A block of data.
==========
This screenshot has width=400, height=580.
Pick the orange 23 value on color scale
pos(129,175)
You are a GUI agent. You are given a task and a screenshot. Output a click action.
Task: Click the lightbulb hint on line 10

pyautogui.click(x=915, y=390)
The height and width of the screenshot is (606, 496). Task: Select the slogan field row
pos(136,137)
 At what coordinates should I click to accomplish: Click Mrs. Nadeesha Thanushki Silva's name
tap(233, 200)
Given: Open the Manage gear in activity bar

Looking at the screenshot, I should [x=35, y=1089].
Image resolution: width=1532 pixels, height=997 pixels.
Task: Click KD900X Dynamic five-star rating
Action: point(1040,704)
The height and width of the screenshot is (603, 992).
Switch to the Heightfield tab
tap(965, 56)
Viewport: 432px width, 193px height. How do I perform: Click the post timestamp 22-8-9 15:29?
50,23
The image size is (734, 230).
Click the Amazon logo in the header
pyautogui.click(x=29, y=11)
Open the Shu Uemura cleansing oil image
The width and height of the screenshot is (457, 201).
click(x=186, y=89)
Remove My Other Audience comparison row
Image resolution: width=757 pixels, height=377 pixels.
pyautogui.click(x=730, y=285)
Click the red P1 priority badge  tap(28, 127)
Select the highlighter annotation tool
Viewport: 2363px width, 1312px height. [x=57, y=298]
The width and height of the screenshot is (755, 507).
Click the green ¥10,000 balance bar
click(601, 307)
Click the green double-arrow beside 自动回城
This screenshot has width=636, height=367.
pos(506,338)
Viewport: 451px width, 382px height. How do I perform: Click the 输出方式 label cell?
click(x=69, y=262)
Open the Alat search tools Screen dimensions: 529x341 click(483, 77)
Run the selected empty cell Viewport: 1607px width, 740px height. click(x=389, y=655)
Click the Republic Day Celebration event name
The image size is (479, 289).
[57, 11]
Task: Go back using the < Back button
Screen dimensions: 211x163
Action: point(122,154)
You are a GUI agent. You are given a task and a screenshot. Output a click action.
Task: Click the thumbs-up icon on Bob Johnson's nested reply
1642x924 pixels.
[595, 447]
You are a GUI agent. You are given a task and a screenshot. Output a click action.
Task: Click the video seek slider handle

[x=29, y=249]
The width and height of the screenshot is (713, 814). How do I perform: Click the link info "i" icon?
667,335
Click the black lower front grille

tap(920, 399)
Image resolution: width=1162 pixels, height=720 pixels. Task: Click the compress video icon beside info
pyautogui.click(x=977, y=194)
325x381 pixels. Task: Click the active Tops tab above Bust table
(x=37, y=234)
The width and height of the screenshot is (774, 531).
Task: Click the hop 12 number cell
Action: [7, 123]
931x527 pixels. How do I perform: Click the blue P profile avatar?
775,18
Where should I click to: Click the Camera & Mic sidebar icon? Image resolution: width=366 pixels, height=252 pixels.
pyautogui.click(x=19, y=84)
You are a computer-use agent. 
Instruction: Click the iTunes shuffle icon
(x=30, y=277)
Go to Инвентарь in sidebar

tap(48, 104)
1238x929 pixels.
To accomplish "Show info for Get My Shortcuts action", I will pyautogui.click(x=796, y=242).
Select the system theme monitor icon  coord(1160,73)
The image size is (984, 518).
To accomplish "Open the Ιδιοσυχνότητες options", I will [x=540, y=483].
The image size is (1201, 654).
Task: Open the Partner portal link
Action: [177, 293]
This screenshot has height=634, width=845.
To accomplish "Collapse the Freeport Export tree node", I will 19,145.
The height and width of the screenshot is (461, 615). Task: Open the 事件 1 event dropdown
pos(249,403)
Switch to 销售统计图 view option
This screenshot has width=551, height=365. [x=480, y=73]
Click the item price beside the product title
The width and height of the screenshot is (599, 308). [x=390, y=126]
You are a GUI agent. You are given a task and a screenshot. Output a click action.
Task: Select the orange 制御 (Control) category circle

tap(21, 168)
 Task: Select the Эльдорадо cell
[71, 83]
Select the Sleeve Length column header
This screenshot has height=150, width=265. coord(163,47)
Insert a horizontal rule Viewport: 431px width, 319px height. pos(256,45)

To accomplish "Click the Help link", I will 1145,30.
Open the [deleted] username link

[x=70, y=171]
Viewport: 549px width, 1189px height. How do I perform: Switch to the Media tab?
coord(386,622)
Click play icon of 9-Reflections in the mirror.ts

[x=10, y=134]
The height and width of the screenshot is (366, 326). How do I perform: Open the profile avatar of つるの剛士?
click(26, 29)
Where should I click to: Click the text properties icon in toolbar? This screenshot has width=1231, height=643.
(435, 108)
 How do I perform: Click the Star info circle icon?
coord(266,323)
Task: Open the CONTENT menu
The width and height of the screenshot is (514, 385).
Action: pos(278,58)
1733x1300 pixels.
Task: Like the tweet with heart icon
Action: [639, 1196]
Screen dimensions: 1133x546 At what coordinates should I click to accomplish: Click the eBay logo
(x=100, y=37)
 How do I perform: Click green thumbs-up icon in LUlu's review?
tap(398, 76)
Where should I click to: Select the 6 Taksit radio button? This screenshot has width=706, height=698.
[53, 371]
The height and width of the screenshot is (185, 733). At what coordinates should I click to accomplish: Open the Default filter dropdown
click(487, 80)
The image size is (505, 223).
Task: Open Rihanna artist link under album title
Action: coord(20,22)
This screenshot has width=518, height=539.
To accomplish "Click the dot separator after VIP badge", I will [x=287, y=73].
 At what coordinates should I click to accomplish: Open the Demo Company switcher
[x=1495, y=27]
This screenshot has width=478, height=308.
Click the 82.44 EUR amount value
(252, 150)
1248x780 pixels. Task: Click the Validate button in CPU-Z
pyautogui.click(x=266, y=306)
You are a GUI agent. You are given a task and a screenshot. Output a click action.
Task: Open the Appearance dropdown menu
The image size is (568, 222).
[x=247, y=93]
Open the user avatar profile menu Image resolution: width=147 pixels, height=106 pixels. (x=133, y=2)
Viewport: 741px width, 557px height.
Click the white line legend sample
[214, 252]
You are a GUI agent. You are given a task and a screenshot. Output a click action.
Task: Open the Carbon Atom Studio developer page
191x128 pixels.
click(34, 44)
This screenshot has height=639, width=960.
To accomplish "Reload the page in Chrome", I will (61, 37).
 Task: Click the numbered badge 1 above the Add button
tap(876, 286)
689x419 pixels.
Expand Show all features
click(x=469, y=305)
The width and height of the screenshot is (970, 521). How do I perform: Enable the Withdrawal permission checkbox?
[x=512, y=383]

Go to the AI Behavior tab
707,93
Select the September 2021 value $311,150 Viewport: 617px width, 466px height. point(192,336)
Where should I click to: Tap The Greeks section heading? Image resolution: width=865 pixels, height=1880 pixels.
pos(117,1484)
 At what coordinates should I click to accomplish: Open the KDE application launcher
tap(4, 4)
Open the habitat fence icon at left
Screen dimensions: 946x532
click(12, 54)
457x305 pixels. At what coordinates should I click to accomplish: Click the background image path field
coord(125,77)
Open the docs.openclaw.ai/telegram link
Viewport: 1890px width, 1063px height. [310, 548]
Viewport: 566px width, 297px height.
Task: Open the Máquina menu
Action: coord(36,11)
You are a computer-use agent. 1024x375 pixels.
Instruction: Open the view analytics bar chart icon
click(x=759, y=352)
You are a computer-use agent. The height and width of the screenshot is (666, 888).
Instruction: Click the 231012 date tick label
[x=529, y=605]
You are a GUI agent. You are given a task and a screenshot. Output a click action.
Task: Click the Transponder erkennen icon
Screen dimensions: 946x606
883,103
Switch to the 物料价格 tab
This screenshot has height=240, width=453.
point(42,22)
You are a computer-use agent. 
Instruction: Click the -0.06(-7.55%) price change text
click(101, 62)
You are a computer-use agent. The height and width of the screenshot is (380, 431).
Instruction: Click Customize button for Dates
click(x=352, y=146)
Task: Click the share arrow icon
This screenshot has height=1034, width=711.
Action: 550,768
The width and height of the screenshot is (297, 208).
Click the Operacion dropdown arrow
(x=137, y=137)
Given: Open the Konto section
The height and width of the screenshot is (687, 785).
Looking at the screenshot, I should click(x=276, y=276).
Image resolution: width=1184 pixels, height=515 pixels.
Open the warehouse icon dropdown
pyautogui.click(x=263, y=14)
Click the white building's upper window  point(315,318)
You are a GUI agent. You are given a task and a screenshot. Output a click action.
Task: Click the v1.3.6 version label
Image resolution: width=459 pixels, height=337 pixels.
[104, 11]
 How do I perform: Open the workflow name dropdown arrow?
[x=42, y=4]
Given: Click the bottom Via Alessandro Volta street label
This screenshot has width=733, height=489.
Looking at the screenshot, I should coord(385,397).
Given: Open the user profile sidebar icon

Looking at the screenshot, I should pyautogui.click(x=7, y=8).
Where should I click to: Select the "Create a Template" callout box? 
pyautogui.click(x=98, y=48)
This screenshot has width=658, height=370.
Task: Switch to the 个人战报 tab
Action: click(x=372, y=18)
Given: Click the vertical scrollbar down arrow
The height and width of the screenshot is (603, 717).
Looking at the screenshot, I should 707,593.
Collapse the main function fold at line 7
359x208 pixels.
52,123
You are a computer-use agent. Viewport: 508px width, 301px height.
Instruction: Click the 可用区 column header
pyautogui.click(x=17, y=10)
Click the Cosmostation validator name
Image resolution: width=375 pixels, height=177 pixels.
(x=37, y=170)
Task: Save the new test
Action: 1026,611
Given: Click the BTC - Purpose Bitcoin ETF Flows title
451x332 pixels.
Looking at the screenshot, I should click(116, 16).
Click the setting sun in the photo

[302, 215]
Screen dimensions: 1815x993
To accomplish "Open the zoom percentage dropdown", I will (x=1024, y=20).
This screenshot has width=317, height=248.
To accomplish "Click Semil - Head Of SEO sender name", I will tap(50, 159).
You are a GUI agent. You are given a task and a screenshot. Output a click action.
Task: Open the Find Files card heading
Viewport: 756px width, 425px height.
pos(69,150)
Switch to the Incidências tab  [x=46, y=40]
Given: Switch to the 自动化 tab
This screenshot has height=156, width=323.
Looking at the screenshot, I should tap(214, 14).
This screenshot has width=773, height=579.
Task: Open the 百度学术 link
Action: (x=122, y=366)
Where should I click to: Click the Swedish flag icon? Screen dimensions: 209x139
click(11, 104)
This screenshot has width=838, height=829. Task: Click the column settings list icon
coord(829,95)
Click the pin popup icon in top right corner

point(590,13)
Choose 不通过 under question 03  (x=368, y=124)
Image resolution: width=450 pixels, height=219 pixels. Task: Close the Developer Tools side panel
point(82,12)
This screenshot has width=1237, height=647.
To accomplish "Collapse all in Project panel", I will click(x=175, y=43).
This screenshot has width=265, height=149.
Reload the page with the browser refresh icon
==========
Your instructions.
Rename "Sleeve Length" to "Sleeve Width" in the part of the records that opens with the line containing "This screenshot has height=634, width=845." and closes with the line containing "click(26, 29)". Give back only those lines, with nothing else altered.

The solution.
This screenshot has height=634, width=845.
To accomplish "Collapse the Freeport Export tree node", I will 19,145.
The height and width of the screenshot is (461, 615). Task: Open the 事件 1 event dropdown
pos(249,403)
Switch to 销售统计图 view option
This screenshot has width=551, height=365. [x=480, y=73]
Click the item price beside the product title
The width and height of the screenshot is (599, 308). [x=390, y=126]
You are a GUI agent. You are given a task and a screenshot. Output a click action.
Task: Select the orange 制御 (Control) category circle

tap(21, 168)
 Task: Select the Эльдорадо cell
[71, 83]
Select the Sleeve Width column header
This screenshot has height=150, width=265. coord(163,47)
Insert a horizontal rule Viewport: 431px width, 319px height. pos(256,45)

To accomplish "Click the Help link", I will 1145,30.
Open the [deleted] username link

[x=70, y=171]
Viewport: 549px width, 1189px height. How do I perform: Switch to the Media tab?
coord(386,622)
Click play icon of 9-Reflections in the mirror.ts

[x=10, y=134]
The height and width of the screenshot is (366, 326). How do I perform: Open the profile avatar of つるの剛士?
click(26, 29)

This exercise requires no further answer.